静置後、正極を取り出した電解液を0.45μmのディスミックフィルタで濾過し、硝酸により酸分解した。酸分解した電解液に含まれるNCM由来のMn、Ni、Co、又はNCA由来のAl、Ni、Coを、ICP発光分光法を用いて定量した。結果を表3及び表4に示す。
【0125】
【表3】
【0126】
【表4】
【0127】
≪高温サイクル特性の評価≫
上記の電解液への遷移金属溶出量の評価で製造した二次電池を用いて、高温サイクル特性を評価した。具体的には、電流密度85mA/g、電圧4.25Vの定電流充電と、電流密度85mA/g、終止電圧3.0Vの定電流放電とし、電流密度85mA/g(0.5CA)における放電容量を求めた。さらに、同じ充放電条件の100サイクル繰り返し試験を行い、下記式(4)により容量保持率(%)を求めた。なお、充放電試験は全て45℃で行った。結果を表5及び表6に示す。
容量保持率(%)=
(100サイクル後の放電容量)/(1サイクル後の放電容量)×100
・・・(4)
【0128】
《レート特性の評価》
上記の電解液への遷移金属溶出量の評価で製造した二次電池を用いて、レート特性を評価した。具体的には、電流密度34mA/g、電圧4.25Vの定電流充電と、電流34mA/g、終止電圧3.0Vの定電流放電とし、電流密度34mA/gにおける放電容量を求めた。さらに、同条件で定電流充電を行い、電流密度510mA/g、終止電圧3.0Vの定電流放電とし、電流密度510mA/gにおける放電容量を求めた。なお、充放電試験は30℃で行った。
得られた放電容量から、下記式(5)により容量比(%)を求めた。結果を表5及び表6に示す。
容量比(%)=(電流密度510mA/gにおける放電容量)/
(電流密度34mA/gにおける放電容量)×100
・・・(5)
【0129】
【表5】
【0130】
【表6】
【0131】
表5又は表6から明らかなように、実施例で得られたリチウムイオン二次電池用正極活物質複合体を正極活物質として使用したリチウムイオン二次電池は、比較例で得られたリチウムイオン二次電池用正極活物質複合体又はリチウムイオン二次電池用正極活物質混合物を正極活物質として使用したリチウムイオン二次電池と比べ、高温サイクル特性及びレート特性の双方に優れることがわかる。

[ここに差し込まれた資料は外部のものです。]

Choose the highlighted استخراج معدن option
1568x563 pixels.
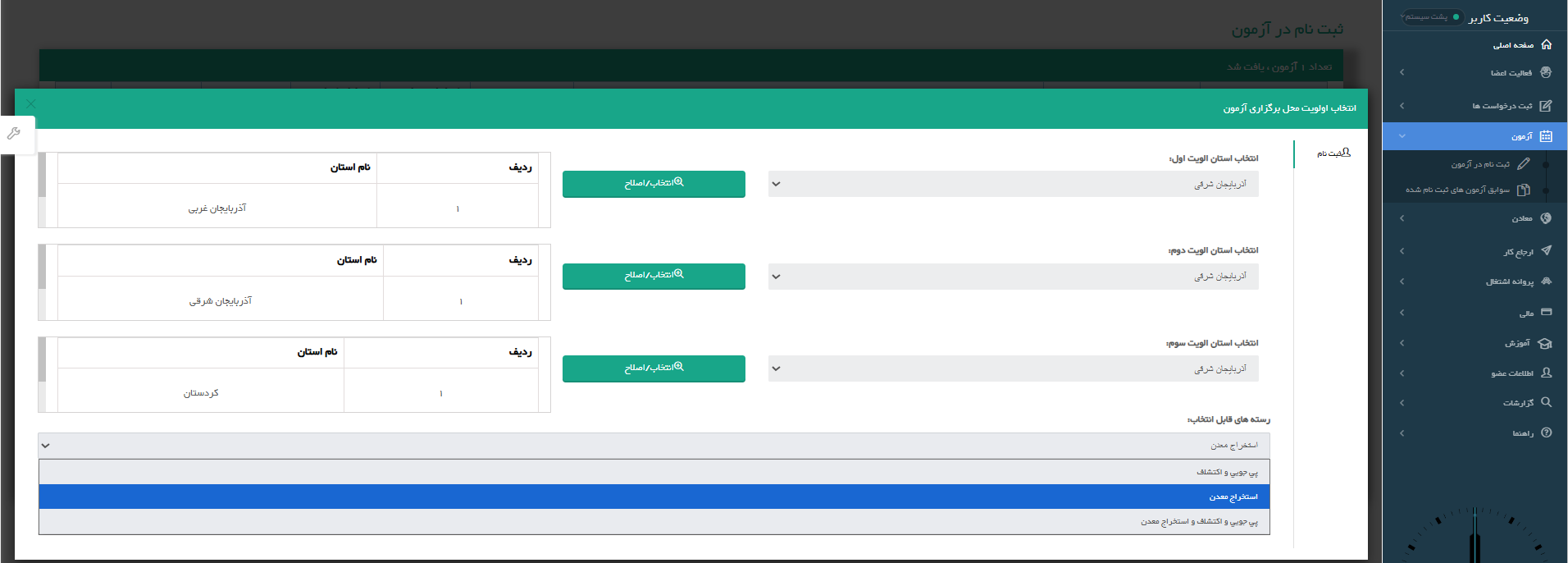pos(654,497)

さらに、表3又は表4から明らかなように、実施例で得られたリチウムイオン二次電池用正極活物質複合体を正極活物質として使用したリチウムイオン二次電池は、比較例で得られたリチウムイオン二次電池用正極活物質複合体又はリチウムイオン二次電池用正極活物質混合物を正極活物質として使用したリチウムイオン二次電池と比べ、電極から電解液への遷移金属の溶出量が少なく、耐久性においても優れていることがわかる。